Please quote the material exactly, every line of it.

◆ **DATA TO PROCESS**

>>>>

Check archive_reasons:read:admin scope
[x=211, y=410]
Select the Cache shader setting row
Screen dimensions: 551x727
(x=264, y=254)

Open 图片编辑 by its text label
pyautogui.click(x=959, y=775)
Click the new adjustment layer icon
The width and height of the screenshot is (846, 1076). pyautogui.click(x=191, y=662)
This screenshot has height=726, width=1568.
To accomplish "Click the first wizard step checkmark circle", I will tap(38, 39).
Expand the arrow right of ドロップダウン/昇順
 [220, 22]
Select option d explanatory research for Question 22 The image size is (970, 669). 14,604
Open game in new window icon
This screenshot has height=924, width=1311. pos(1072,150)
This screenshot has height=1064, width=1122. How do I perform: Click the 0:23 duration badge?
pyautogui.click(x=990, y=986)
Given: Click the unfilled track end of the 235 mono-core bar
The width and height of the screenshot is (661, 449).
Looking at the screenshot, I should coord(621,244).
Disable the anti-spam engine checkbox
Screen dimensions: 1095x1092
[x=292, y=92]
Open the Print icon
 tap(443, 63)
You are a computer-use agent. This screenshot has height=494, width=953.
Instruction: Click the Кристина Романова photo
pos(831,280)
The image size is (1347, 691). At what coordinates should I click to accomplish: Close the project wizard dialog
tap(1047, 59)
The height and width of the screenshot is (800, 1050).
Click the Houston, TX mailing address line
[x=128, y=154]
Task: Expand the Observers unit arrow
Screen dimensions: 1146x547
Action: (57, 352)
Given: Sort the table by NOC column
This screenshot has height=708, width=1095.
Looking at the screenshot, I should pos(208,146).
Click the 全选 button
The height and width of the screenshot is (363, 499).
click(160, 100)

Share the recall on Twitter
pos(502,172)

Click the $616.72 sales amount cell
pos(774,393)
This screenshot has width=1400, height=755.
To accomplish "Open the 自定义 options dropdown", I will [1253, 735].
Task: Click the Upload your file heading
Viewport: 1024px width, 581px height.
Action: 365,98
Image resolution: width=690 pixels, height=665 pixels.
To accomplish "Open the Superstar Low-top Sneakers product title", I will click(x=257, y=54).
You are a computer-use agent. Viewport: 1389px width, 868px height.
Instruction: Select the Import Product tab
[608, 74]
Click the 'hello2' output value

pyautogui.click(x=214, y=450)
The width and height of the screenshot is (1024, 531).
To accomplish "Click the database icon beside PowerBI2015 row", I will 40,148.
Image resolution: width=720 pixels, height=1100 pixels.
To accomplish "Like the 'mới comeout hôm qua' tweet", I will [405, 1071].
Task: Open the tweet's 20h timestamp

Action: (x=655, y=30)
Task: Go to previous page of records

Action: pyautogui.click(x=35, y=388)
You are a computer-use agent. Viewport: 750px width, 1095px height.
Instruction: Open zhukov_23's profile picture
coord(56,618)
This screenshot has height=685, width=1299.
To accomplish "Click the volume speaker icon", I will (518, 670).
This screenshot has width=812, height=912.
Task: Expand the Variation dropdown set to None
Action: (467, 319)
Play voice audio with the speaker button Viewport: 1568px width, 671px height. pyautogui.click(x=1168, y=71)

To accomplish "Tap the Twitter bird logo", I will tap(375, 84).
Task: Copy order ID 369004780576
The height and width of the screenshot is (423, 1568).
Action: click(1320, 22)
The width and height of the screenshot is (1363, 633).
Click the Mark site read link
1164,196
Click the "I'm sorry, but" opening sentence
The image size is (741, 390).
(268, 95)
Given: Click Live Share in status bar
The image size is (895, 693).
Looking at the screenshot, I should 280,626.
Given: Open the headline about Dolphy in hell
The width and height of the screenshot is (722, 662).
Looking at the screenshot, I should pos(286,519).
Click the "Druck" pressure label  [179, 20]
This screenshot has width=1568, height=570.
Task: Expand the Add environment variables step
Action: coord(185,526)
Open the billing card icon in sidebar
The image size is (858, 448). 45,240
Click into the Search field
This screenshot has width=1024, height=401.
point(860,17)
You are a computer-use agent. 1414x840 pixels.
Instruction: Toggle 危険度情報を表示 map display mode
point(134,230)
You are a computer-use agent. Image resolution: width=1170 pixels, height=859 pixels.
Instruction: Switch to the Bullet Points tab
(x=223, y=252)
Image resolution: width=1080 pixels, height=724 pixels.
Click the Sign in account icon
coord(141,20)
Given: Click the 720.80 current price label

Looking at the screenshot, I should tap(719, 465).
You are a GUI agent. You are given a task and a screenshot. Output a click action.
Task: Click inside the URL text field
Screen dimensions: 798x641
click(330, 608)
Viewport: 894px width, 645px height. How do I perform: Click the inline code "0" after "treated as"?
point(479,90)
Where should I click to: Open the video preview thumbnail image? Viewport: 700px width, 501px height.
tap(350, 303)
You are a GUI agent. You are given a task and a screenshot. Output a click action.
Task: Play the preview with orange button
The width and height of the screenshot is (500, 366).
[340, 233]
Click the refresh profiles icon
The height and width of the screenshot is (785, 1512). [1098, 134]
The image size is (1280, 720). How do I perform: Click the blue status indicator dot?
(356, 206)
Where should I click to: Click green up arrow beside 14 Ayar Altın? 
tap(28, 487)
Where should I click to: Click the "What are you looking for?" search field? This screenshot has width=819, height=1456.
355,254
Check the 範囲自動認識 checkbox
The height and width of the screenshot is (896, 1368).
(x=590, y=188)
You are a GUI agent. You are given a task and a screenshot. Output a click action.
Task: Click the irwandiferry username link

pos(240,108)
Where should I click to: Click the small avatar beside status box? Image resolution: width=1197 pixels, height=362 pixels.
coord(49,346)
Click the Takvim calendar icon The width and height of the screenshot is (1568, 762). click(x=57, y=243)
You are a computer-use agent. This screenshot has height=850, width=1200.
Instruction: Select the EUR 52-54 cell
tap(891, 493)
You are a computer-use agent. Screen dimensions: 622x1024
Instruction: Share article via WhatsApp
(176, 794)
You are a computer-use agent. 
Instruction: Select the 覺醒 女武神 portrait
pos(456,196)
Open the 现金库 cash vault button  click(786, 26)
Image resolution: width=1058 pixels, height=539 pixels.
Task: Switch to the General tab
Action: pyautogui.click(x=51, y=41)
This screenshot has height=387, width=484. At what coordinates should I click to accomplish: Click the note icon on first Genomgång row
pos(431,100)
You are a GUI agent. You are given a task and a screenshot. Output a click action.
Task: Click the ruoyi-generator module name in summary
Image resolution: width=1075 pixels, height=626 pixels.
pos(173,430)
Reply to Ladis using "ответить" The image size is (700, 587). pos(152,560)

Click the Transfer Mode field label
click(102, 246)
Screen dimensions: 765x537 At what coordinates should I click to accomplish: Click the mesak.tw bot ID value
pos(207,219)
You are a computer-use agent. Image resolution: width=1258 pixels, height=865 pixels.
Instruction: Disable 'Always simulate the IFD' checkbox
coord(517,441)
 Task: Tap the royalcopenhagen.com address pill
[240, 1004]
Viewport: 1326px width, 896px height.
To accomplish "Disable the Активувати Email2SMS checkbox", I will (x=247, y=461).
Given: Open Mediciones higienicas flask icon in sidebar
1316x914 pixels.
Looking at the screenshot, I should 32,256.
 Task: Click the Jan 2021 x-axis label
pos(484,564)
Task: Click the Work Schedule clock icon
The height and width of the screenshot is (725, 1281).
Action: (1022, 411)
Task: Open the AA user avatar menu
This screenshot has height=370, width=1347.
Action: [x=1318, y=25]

<<<<

◆ **ANSWER SPACE**
Check archive_reasons:read:admin scope
[x=211, y=410]
Select the Cache shader setting row
Screen dimensions: 551x727
(x=264, y=254)

Open 图片编辑 by its text label
pyautogui.click(x=959, y=775)
Click the new adjustment layer icon
The width and height of the screenshot is (846, 1076). pyautogui.click(x=191, y=662)
This screenshot has height=726, width=1568.
To accomplish "Click the first wizard step checkmark circle", I will tap(38, 39).
Expand the arrow right of ドロップダウン/昇順
 [220, 22]
Select option d explanatory research for Question 22 The image size is (970, 669). 14,604
Open game in new window icon
This screenshot has height=924, width=1311. pos(1072,150)
This screenshot has height=1064, width=1122. How do I perform: Click the 0:23 duration badge?
pyautogui.click(x=990, y=986)
Given: Click the unfilled track end of the 235 mono-core bar
The width and height of the screenshot is (661, 449).
Looking at the screenshot, I should coord(621,244).
Disable the anti-spam engine checkbox
Screen dimensions: 1095x1092
[x=292, y=92]
Open the Print icon
 tap(443, 63)
You are a computer-use agent. This screenshot has height=494, width=953.
Instruction: Click the Кристина Романова photo
pos(831,280)
The image size is (1347, 691). At what coordinates should I click to accomplish: Close the project wizard dialog
tap(1047, 59)
The height and width of the screenshot is (800, 1050).
Click the Houston, TX mailing address line
[x=128, y=154]
Task: Expand the Observers unit arrow
Screen dimensions: 1146x547
Action: (57, 352)
Given: Sort the table by NOC column
This screenshot has height=708, width=1095.
Looking at the screenshot, I should pos(208,146).
Click the 全选 button
The height and width of the screenshot is (363, 499).
click(160, 100)

Share the recall on Twitter
pos(502,172)

Click the $616.72 sales amount cell
pos(774,393)
This screenshot has width=1400, height=755.
To accomplish "Open the 自定义 options dropdown", I will [1253, 735].
Task: Click the Upload your file heading
Viewport: 1024px width, 581px height.
Action: 365,98
Image resolution: width=690 pixels, height=665 pixels.
To accomplish "Open the Superstar Low-top Sneakers product title", I will click(x=257, y=54).
You are a computer-use agent. Viewport: 1389px width, 868px height.
Instruction: Select the Import Product tab
[608, 74]
Click the 'hello2' output value

pyautogui.click(x=214, y=450)
The width and height of the screenshot is (1024, 531).
To accomplish "Click the database icon beside PowerBI2015 row", I will 40,148.
Image resolution: width=720 pixels, height=1100 pixels.
To accomplish "Like the 'mới comeout hôm qua' tweet", I will [405, 1071].
Task: Open the tweet's 20h timestamp

Action: (x=655, y=30)
Task: Go to previous page of records

Action: pyautogui.click(x=35, y=388)
You are a computer-use agent. Viewport: 750px width, 1095px height.
Instruction: Open zhukov_23's profile picture
coord(56,618)
This screenshot has height=685, width=1299.
To accomplish "Click the volume speaker icon", I will (518, 670).
This screenshot has width=812, height=912.
Task: Expand the Variation dropdown set to None
Action: (467, 319)
Play voice audio with the speaker button Viewport: 1568px width, 671px height. pyautogui.click(x=1168, y=71)

To accomplish "Tap the Twitter bird logo", I will tap(375, 84).
Task: Copy order ID 369004780576
The height and width of the screenshot is (423, 1568).
Action: click(1320, 22)
The width and height of the screenshot is (1363, 633).
Click the Mark site read link
1164,196
Click the "I'm sorry, but" opening sentence
The image size is (741, 390).
(268, 95)
Given: Click Live Share in status bar
The image size is (895, 693).
Looking at the screenshot, I should 280,626.
Given: Open the headline about Dolphy in hell
The width and height of the screenshot is (722, 662).
Looking at the screenshot, I should pos(286,519).
Click the "Druck" pressure label  [179, 20]
This screenshot has width=1568, height=570.
Task: Expand the Add environment variables step
Action: coord(185,526)
Open the billing card icon in sidebar
The image size is (858, 448). 45,240
Click into the Search field
This screenshot has width=1024, height=401.
point(860,17)
You are a computer-use agent. 1414x840 pixels.
Instruction: Toggle 危険度情報を表示 map display mode
point(134,230)
You are a computer-use agent. Image resolution: width=1170 pixels, height=859 pixels.
Instruction: Switch to the Bullet Points tab
(x=223, y=252)
Image resolution: width=1080 pixels, height=724 pixels.
Click the Sign in account icon
coord(141,20)
Given: Click the 720.80 current price label

Looking at the screenshot, I should tap(719, 465).
You are a GUI agent. You are given a task and a screenshot. Output a click action.
Task: Click inside the URL text field
Screen dimensions: 798x641
click(330, 608)
Viewport: 894px width, 645px height. How do I perform: Click the inline code "0" after "treated as"?
point(479,90)
Where should I click to: Open the video preview thumbnail image? Viewport: 700px width, 501px height.
tap(350, 303)
You are a GUI agent. You are given a task and a screenshot. Output a click action.
Task: Play the preview with orange button
The width and height of the screenshot is (500, 366).
[340, 233]
Click the refresh profiles icon
The height and width of the screenshot is (785, 1512). [1098, 134]
The image size is (1280, 720). How do I perform: Click the blue status indicator dot?
(356, 206)
Where should I click to: Click green up arrow beside 14 Ayar Altın? 
tap(28, 487)
Where should I click to: Click the "What are you looking for?" search field? This screenshot has width=819, height=1456.
355,254
Check the 範囲自動認識 checkbox
The height and width of the screenshot is (896, 1368).
(x=590, y=188)
You are a GUI agent. You are given a task and a screenshot. Output a click action.
Task: Click the irwandiferry username link

pos(240,108)
Where should I click to: Click the small avatar beside status box? Image resolution: width=1197 pixels, height=362 pixels.
coord(49,346)
Click the Takvim calendar icon The width and height of the screenshot is (1568, 762). click(x=57, y=243)
You are a computer-use agent. This screenshot has height=850, width=1200.
Instruction: Select the EUR 52-54 cell
tap(891, 493)
You are a computer-use agent. Screen dimensions: 622x1024
Instruction: Share article via WhatsApp
(176, 794)
You are a computer-use agent. 
Instruction: Select the 覺醒 女武神 portrait
pos(456,196)
Open the 现金库 cash vault button  click(786, 26)
Image resolution: width=1058 pixels, height=539 pixels.
Task: Switch to the General tab
Action: pyautogui.click(x=51, y=41)
This screenshot has height=387, width=484. At what coordinates should I click to accomplish: Click the note icon on first Genomgång row
pos(431,100)
You are a GUI agent. You are given a task and a screenshot. Output a click action.
Task: Click the ruoyi-generator module name in summary
Image resolution: width=1075 pixels, height=626 pixels.
pos(173,430)
Reply to Ladis using "ответить" The image size is (700, 587). pos(152,560)

Click the Transfer Mode field label
click(102, 246)
Screen dimensions: 765x537 At what coordinates should I click to accomplish: Click the mesak.tw bot ID value
pos(207,219)
You are a computer-use agent. Image resolution: width=1258 pixels, height=865 pixels.
Instruction: Disable 'Always simulate the IFD' checkbox
coord(517,441)
 Task: Tap the royalcopenhagen.com address pill
[240, 1004]
Viewport: 1326px width, 896px height.
To accomplish "Disable the Активувати Email2SMS checkbox", I will (x=247, y=461).
Given: Open Mediciones higienicas flask icon in sidebar
1316x914 pixels.
Looking at the screenshot, I should 32,256.
 Task: Click the Jan 2021 x-axis label
pos(484,564)
Task: Click the Work Schedule clock icon
The height and width of the screenshot is (725, 1281).
Action: (1022, 411)
Task: Open the AA user avatar menu
This screenshot has height=370, width=1347.
Action: [x=1318, y=25]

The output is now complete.